GIVEN ENTRIES:
☆ ☆ ☆ ☆ ☆

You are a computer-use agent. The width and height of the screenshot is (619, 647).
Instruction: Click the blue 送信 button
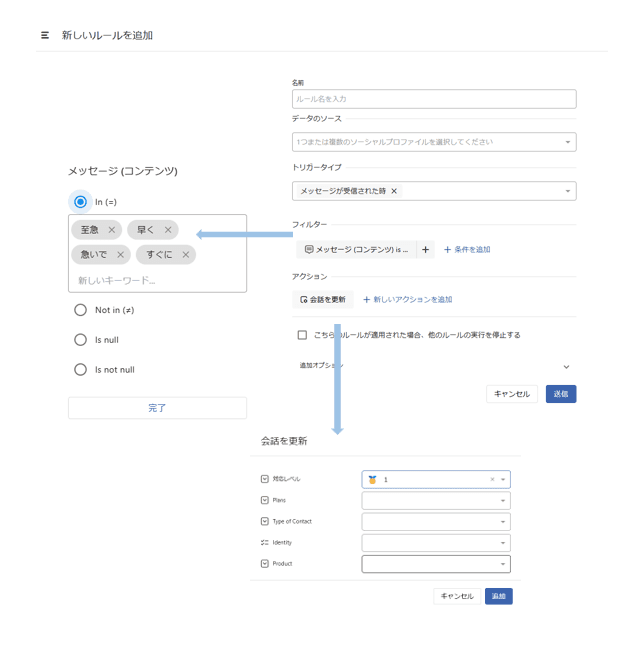coord(560,394)
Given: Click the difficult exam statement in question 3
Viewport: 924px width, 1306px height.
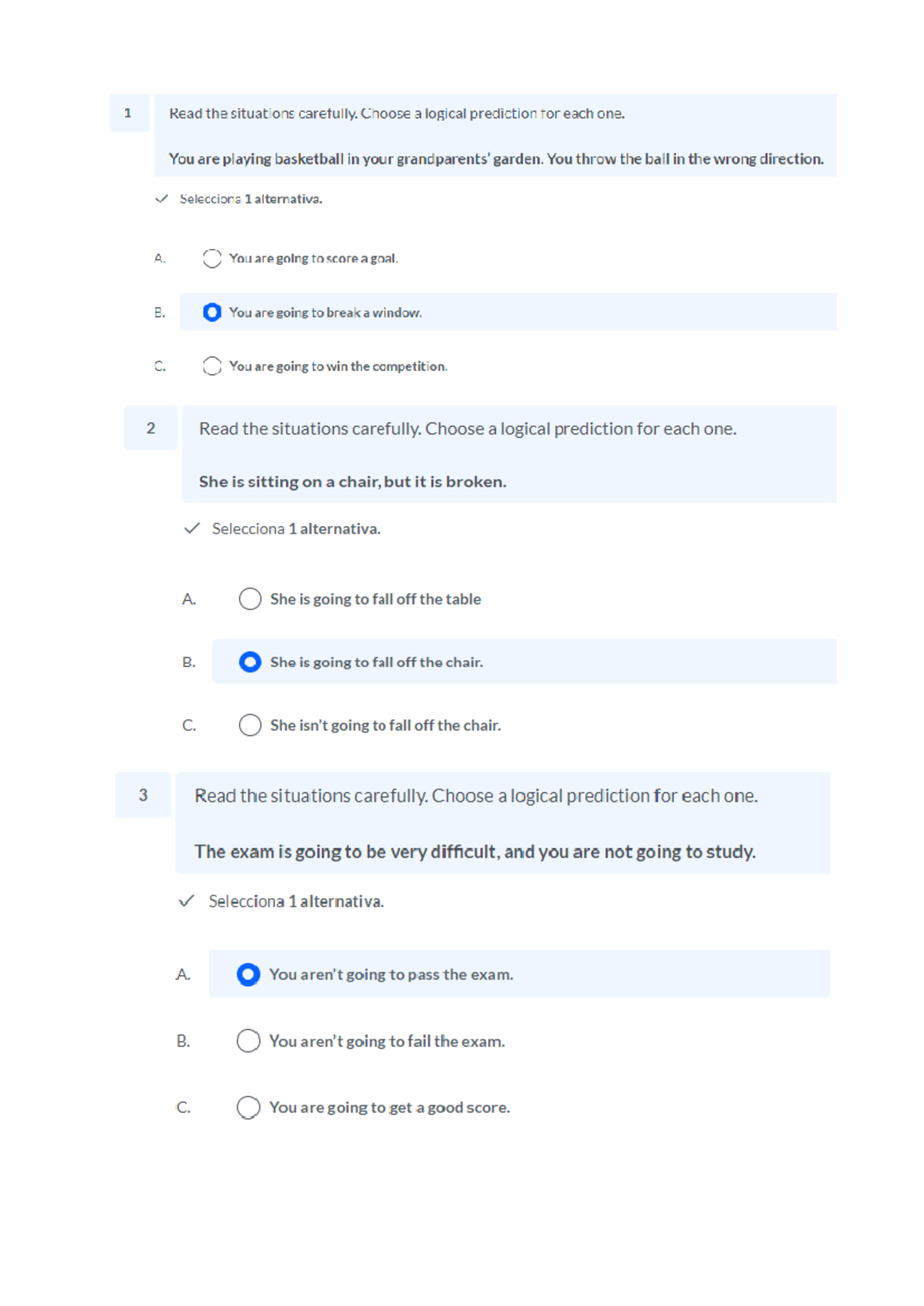Looking at the screenshot, I should [476, 852].
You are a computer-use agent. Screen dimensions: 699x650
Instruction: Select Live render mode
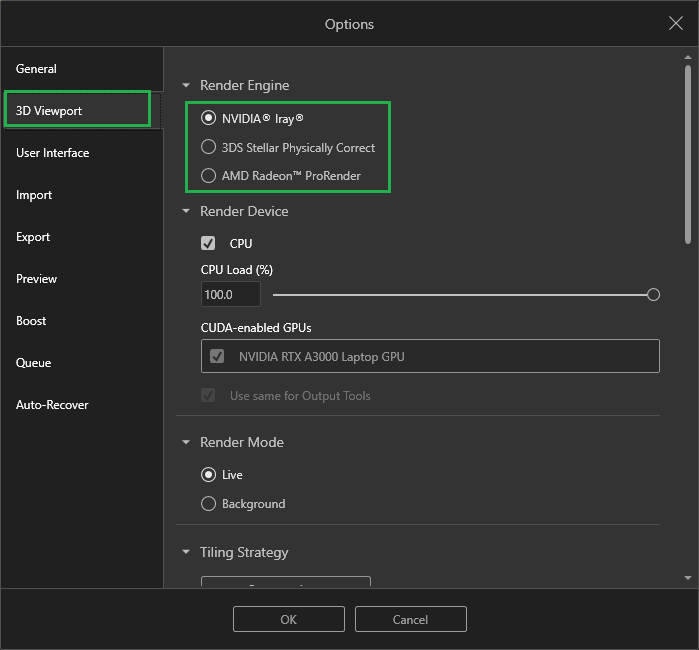pos(208,475)
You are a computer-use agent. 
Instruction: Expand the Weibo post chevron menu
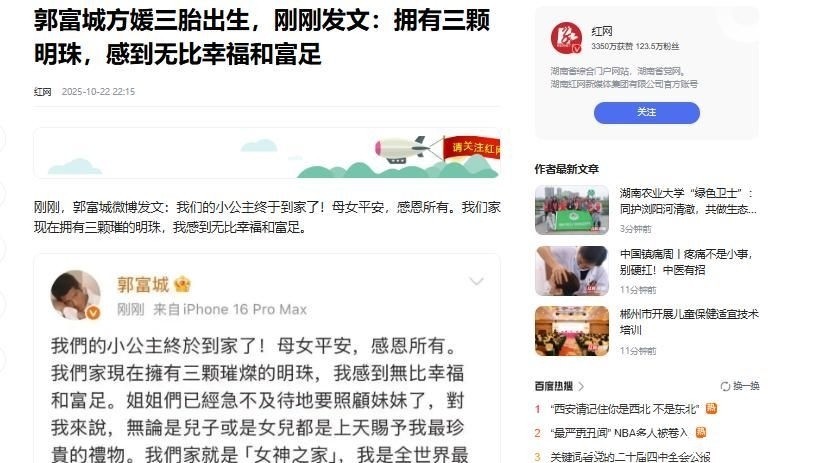pyautogui.click(x=476, y=281)
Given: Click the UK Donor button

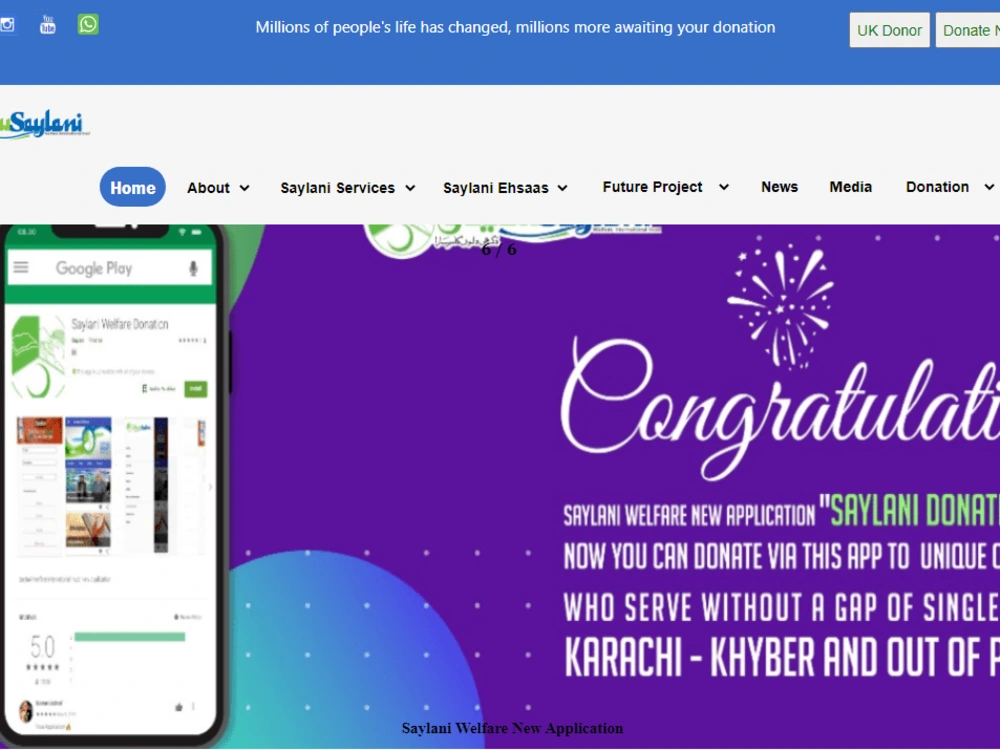Looking at the screenshot, I should click(x=889, y=30).
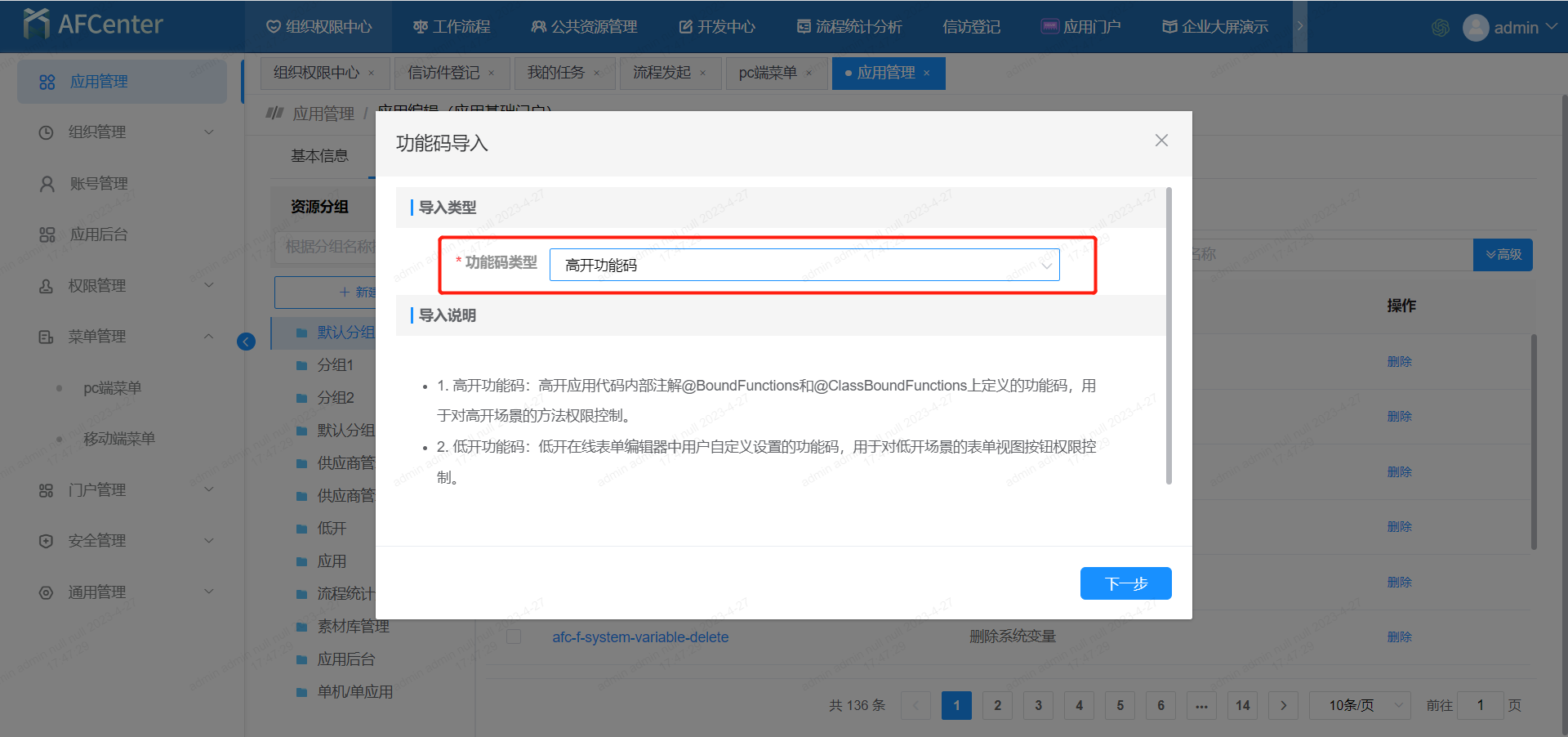Click the 下一步 button
The image size is (1568, 737).
(1125, 583)
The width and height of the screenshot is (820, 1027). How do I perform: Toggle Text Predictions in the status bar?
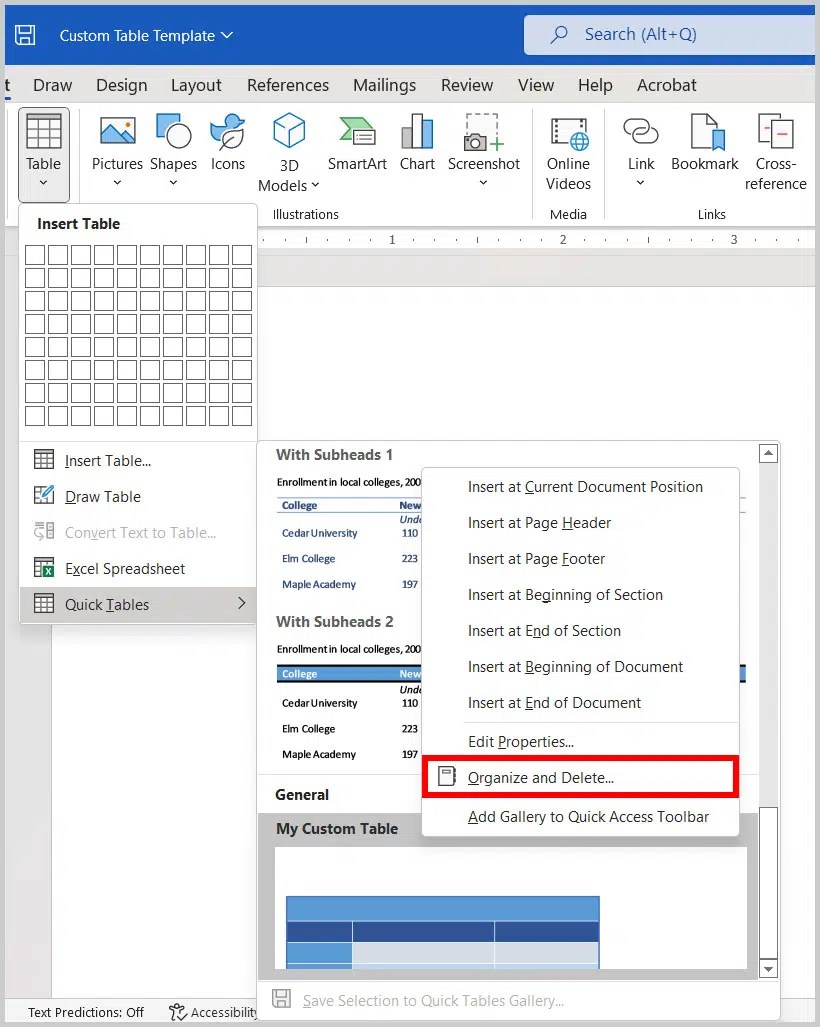click(86, 1012)
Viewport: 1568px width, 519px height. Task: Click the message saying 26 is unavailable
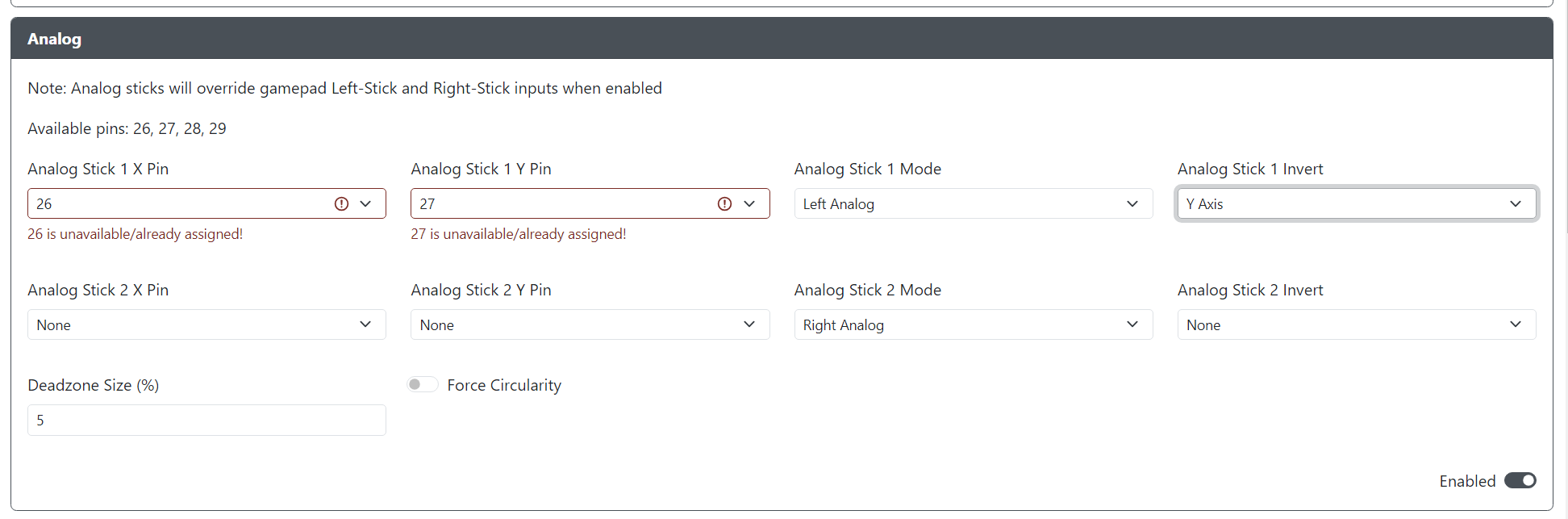click(135, 234)
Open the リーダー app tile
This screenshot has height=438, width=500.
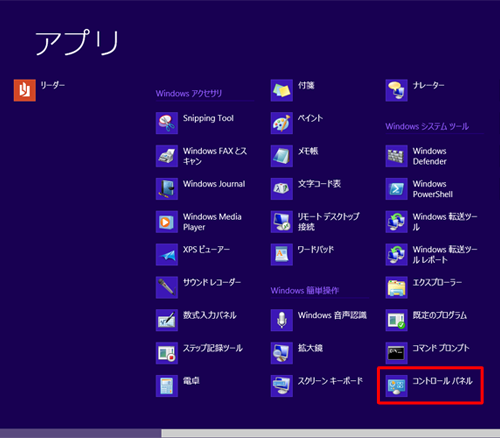point(25,90)
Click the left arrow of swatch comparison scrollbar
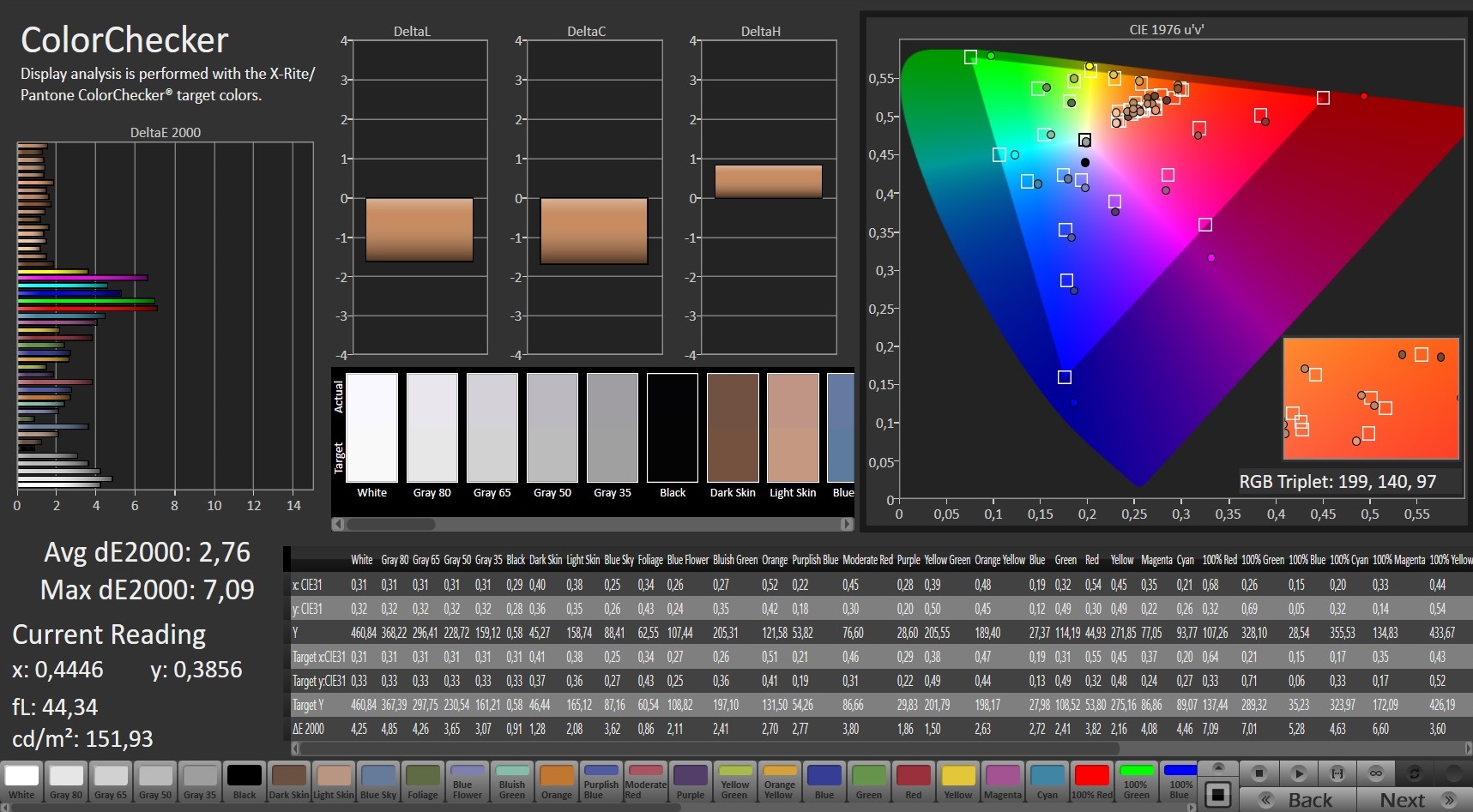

☆ ☆ ☆ ☆ ☆

Apart from the pictures, every line above must be repeated exactly.

You are a computer-use agent. The width and height of the screenshot is (619, 647).
Instruction: Click the blue 送信 button
coord(560,394)
Given: Click the difficult exam statement in question 3
Viewport: 924px width, 1306px height.
Looking at the screenshot, I should [476, 852].
You are a computer-use agent. Screen dimensions: 699x650
Instruction: Select Live render mode
pos(208,475)
You are a computer-use agent. 
Instruction: Expand the Weibo post chevron menu
pyautogui.click(x=476, y=281)
Given: Click the UK Donor button

Looking at the screenshot, I should click(x=889, y=30).
Click the 下一步 button
The image size is (1568, 737).
(1125, 583)
The width and height of the screenshot is (820, 1027). How do I perform: Toggle Text Predictions in the status bar?
click(86, 1012)
Viewport: 1568px width, 519px height. Task: Click the message saying 26 is unavailable
click(135, 234)
Open the リーダー app tile
This screenshot has height=438, width=500.
point(25,90)
Click the left arrow of swatch comparison scrollbar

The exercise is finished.